Dehaam :: Home
frankfurtblick :: WM-Spezial :: World Cup special
 
Dehaam :: Home

WM-Sheriffs

Während der WM bot sich auf Frankfurts Straßen ein Schauspiel der besonderen Art: Fahnen schwenkende Menschen auf fahrenden Autos, auf der Kühlerhaube sitzend oder dem Autodach liegend, inmitten hupender Autokolonnen; Fahrräder, Mofas und schwere Motorräder, die durch die von eben jenen Autoschlangen gebildeten Gassen heizten; Passanten, die wie von der Tarantel gestochen auf Bürgersteigen und Straßen tanzten, unentwegt mit Flaggen wedelten und in den gemeinsamen Chor der Fußballlieder und Freudengesänge einstimmten. Am Rande des Geschehens, immer präsent aber unaufdringlich und zurückhaltend, standen Polizisten. Nicht drohend, nicht provokant – nein, nicht einmal grimmig oder verstockt standen sie da. Vielmehr in lockerer Haltung, gut gelaunt wirkten die meisten von ihnen, freundlich und zuweilen fröhlich mit einem verschmitzten Lächeln im Gesicht. Bei der Fülle an begangenen Ordnungswidrigkeiten haben sie so viele Augen wie verträglich zugedrückt und sind immer dann eingeschritten, wenn es notwendig war und eine Situation es erforderte. Die Straßenverkehrsordnung wurde für Stunden in großen Teilen außer Kraft gesetzt, um den Siegesfeiern freien Lauf zu lassen, die sich einer WM als würdig erwiesen. Die Art und Weise der fast an der Tagesordnung abgehaltenen Siegesfeiern wurde nahezu selbstverständlich von der Polizei geduldet, ebenso wie der kollektive Badespaß im Gerechtigkeitsbrunnen auf dem Römerberg. Kletterte ein Fan an einem Laternenpfahl hoch oder setzte er sich auf ein Straßenschild und drohte dabei sich und andere zu gefährden, dann schritten die Polizisten ein - und zwar in einer Art und Weise, die ich als direkt, unmissverständlich aber dennoch freundlich und besonnen bezeichnen würde. Kein einziges Mal eine Durchsage im Sinne von: „Achtung, Achtung, hier spricht die Polizei!“. Vielmehr wurde jede Ansage mit den einleitenden Worten begonnen: „Liebe Fußballfreunde, ...“.

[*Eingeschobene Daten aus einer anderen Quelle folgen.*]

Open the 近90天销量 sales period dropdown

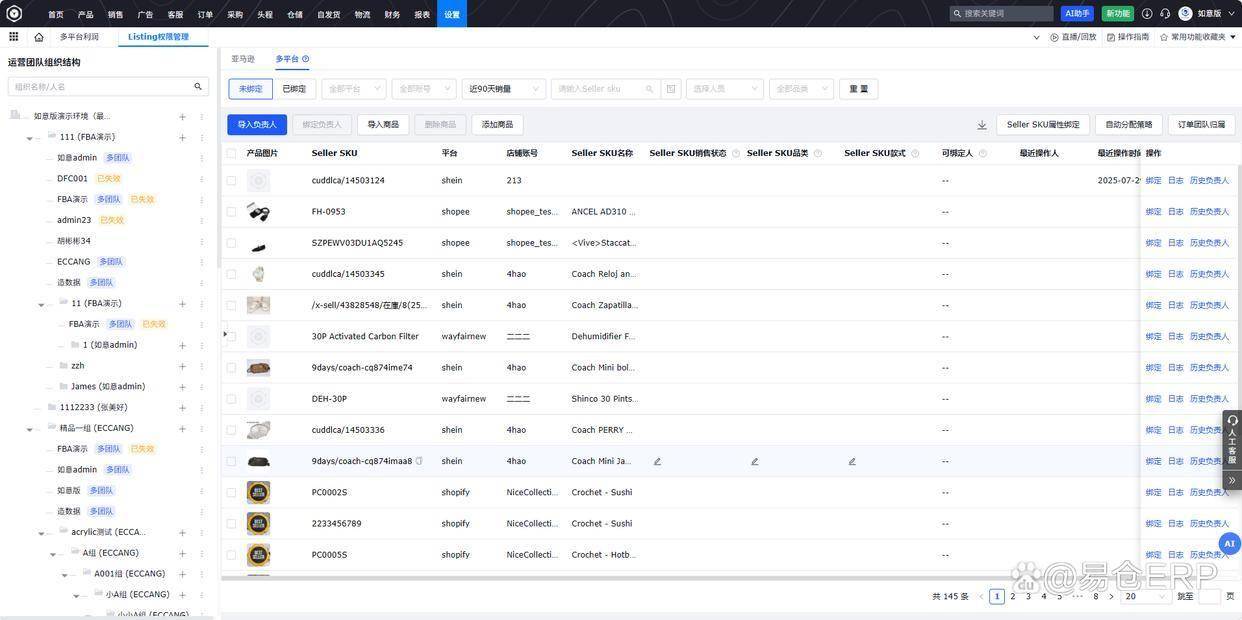coord(504,89)
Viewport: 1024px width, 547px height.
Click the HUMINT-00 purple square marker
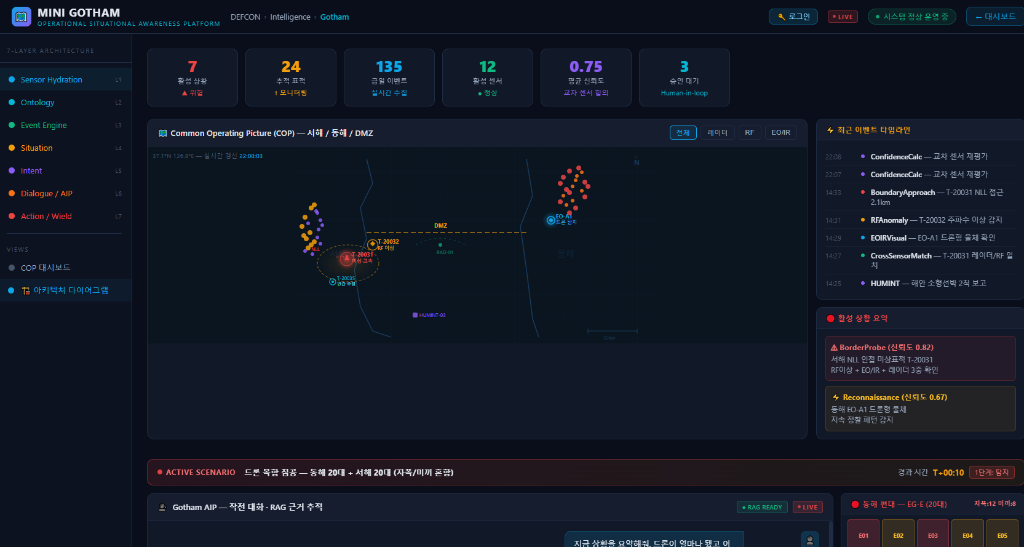pos(415,315)
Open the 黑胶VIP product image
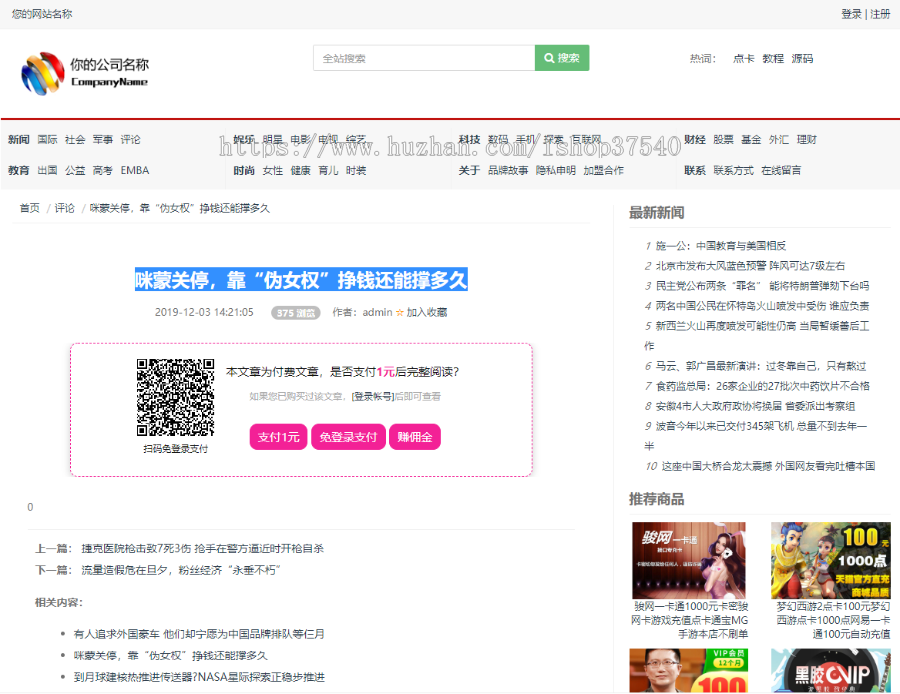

In erster Linie achteten die Polizisten darauf, dass es manche nicht zu dolle trieben und verhalfen zu gebotener Zeit manch Feierndem im Höhenflug wieder zur Bodenhaftung.
Mit ihrer Strategie der Prävention und Deeskalation schuf die Polizei die Basis für eine friedlich verlaufende WM. Als Einsatzmittel für die erfolgreiche Umsetzung galt von Anfang an eine aktive Kommunikation: Ansprechpartner der Polizei, sogenannte Communicator, waren als solche durch einen großen Schriftzug auf Ihrer Uniform ersichtlich; bahnte sich eine schwierige Situation an, gingen die Beamten auf die Beteiligten zu und versuchten die Wogen durch einen Dialog zu glätten. Das Prinzip, dass vor potenziell bedrohlichen Situationen ein Agieren-können im Vorfeld einem Reagieren-müssen nach Ausbruch von Gewalt vorzuziehen ist, wurde von der Polizei erfolgreich unter Beweis gestellt. Und ich behaupte, dass der aktive Dialog mit den Fans eine Gewaltbereitschaft erst gar nicht hat aufkommen lassen.
Nur zwei Situationen hatte ich während der WM in Frankfurt erlebt, in der sich potenzielle Gewalt seitens betrunkener „Fans“ auszubreiten drohte. Und in beiden Fällen hatte die Polizei durch ihr schnelles Einschreiten eine Eskalation der Gewalt verhindert. Ohne großes Tamtam - und dennoch direkt, konsequent und unmissverständlich.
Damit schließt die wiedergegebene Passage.